Not everyone can take a vacation. But they can do this.
Think back to the first grade, whatever little you may remember. It might be tough to recall the shape of your desk or the cabinet where you kept your books. Maybe a bit easier to conjure the sound of your teacher’s voice or the feel of stiff construction paper bending in your hands. But, inevitably, the things you remember most vividly are likely to be the smells—black licorice markers, waxy red crayons, and tangy Elmer’s glue.
The peculiar thing about smell is the way it fades into the background. You didn’t think about the scent of Elmer’s glue at the time, but now, years later, a whiff of the sticky paste will transport you back to grade school more readily than an old photo.
Neurologists say the reason smell is so powerfully, inextricably tied to memory is simple anatomy.
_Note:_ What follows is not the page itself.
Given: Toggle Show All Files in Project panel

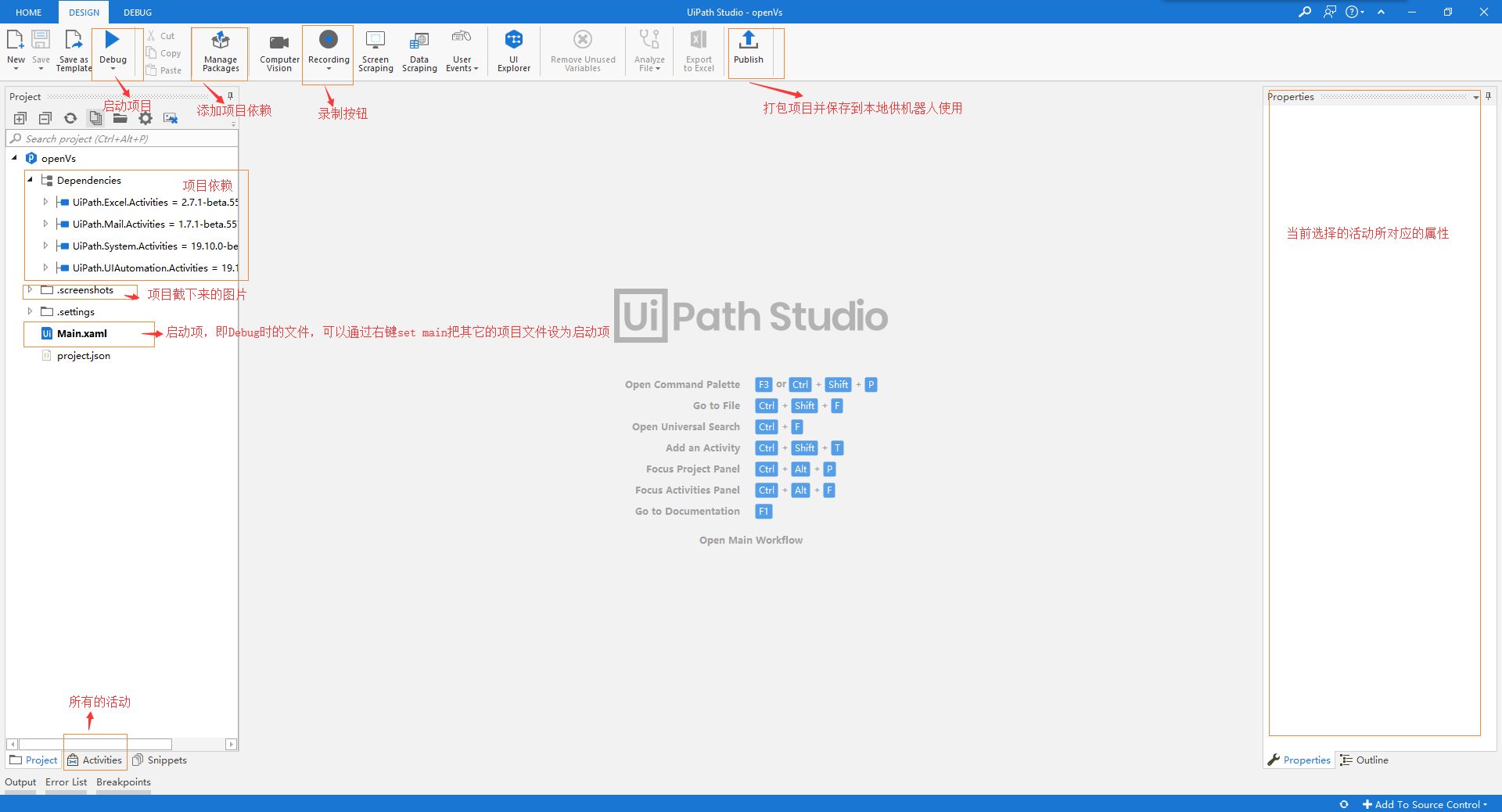Looking at the screenshot, I should [x=95, y=118].
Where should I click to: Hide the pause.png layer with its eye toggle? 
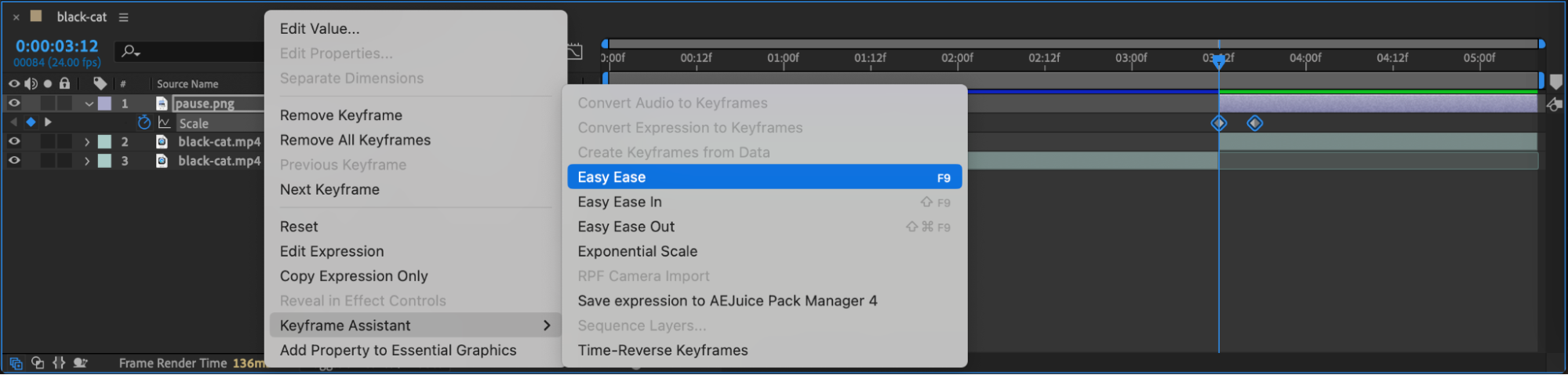click(14, 104)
Molecules of Elmer’s glue bind with microscopic receptors in your nose. These receptors send a signal to your olfactory bulb, the part of your brain that processes smell. The olfactory bulb connects directly to parts of the brain associated with emotion and memories of specific events—say, gluing together a Valentine’s Day card. Signals from your eyes, ears, and other nerve endings take a more circuitous route to reach these areas.
A 2004 study investigated this phenomenon by asking five women to identify a perfume associated with a positive memory. Scientists showed the participants a picture of their selected perfume (“White Musk” in one case, “Royal Secret” in another) and a second picture of a generic perfume. Scientists then exposed them to a whiff of each bottle. Naturally, this all took place in an fMRI machine. Scans found areas linked to memory and emotion lit up most brightly when the participants sniffed their perfume of choice.
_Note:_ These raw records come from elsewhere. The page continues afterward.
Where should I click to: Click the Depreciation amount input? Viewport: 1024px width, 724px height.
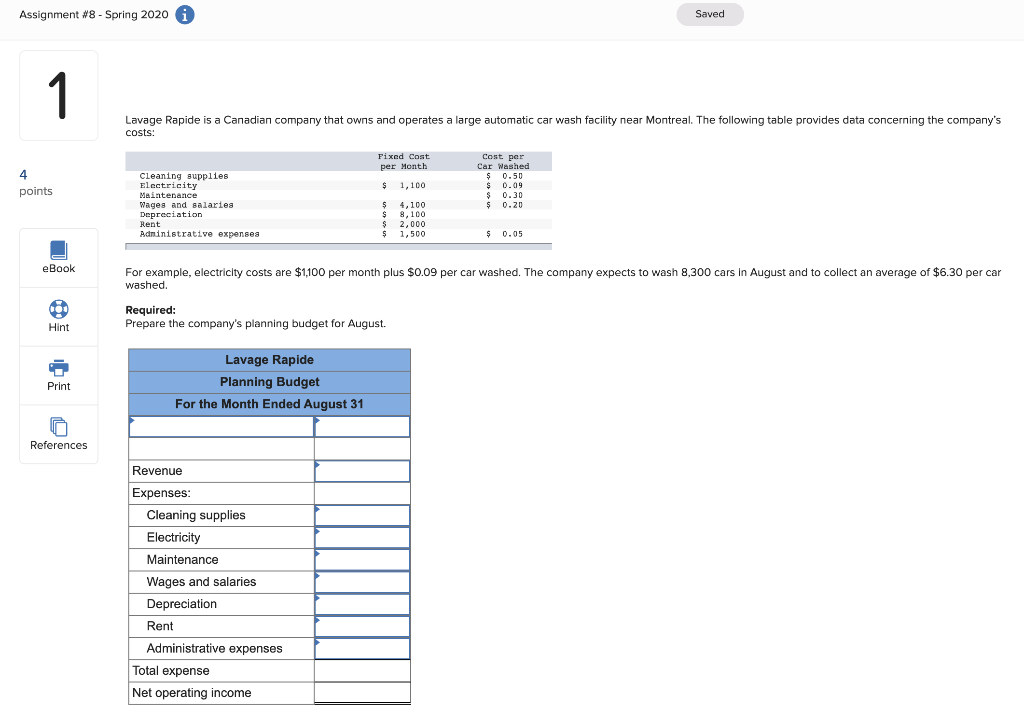click(362, 603)
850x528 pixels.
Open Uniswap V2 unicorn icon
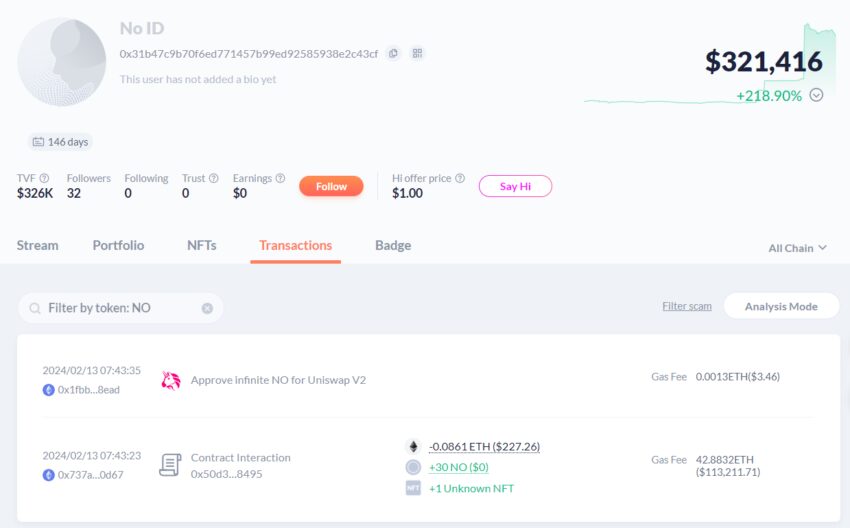click(171, 380)
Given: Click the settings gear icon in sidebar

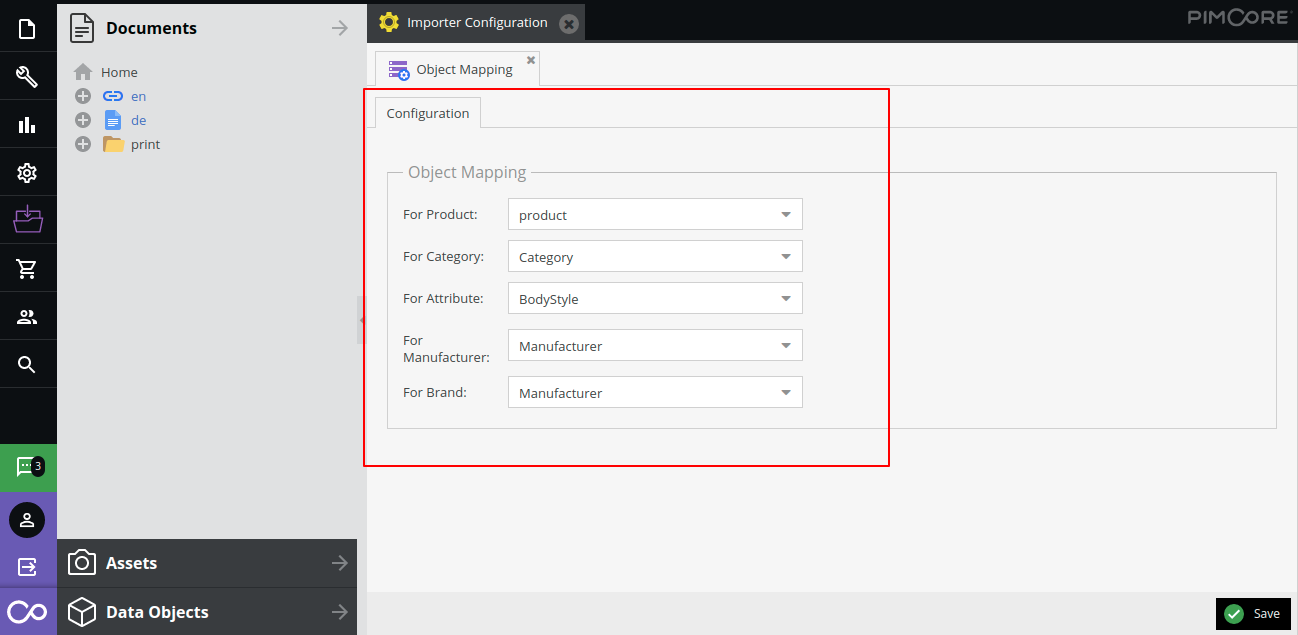Looking at the screenshot, I should (27, 171).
As for why smells can arouse long-forgotten memories, it may be because of how those memories are stored. Often, when we recall an event, what we recall is actually the story we have told ourselves about that event. And that story can be hazy and devoid of feeling. Smells can arouse deeply buried memories rich in emotional color.
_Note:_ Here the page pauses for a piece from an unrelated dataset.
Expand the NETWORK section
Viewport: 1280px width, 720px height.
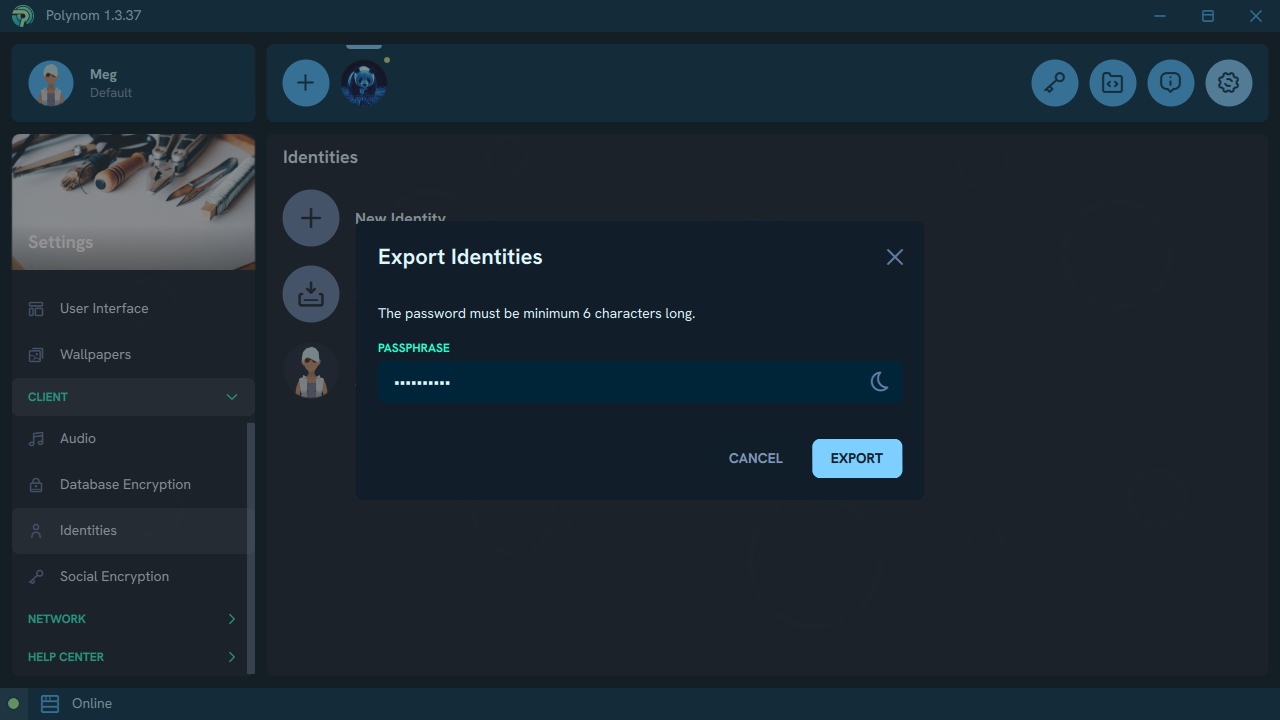[x=232, y=619]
Odors may summon older memories associated with more intense feelings than either sights or sounds. Smells are so powerful that scientists have suggested they could be used to treat dementia and memory loss associated with old age.
None of this, of course, answers why our brains are built this way. But there are clues in how we deploy our sense of smell. We use our noses to determine if milk is fresh or spoiled, or if water is clean or contaminated. We also use our noses to tell people apart.
A newborn baby can scarcely see—for her, the world is a blurry black and white—but she has a powerful sense of smell. She will be able to recognize the fragrance of her mother’s breast milk. From early on, the scent of her kin will strike her as more pleasing than other odors. As she grows, she will catalog the smell of her mother, father, friends and lovers, aromas linked to feelings of warmth and safety. One study even found that women who could recognize the scent of their roommate scored higher on measures of emotional sensitivity.
We use our noses to sniff out our loved ones. That’s why a familiar smell can unlock a vault of memories and emotions. So, perhaps, rather than collecting our experiences in photo albums and videos, we should gather our memories in fragrances—a pine tree branch to spark memories of holidays with your grandparents, a vial of cologne to summon the sound of your father’s voice or a bottle of Elmer’s glue to recall that chilly day in February when you gave a crude, but lovingly fashioned Valentine’s Day card to your very first crush.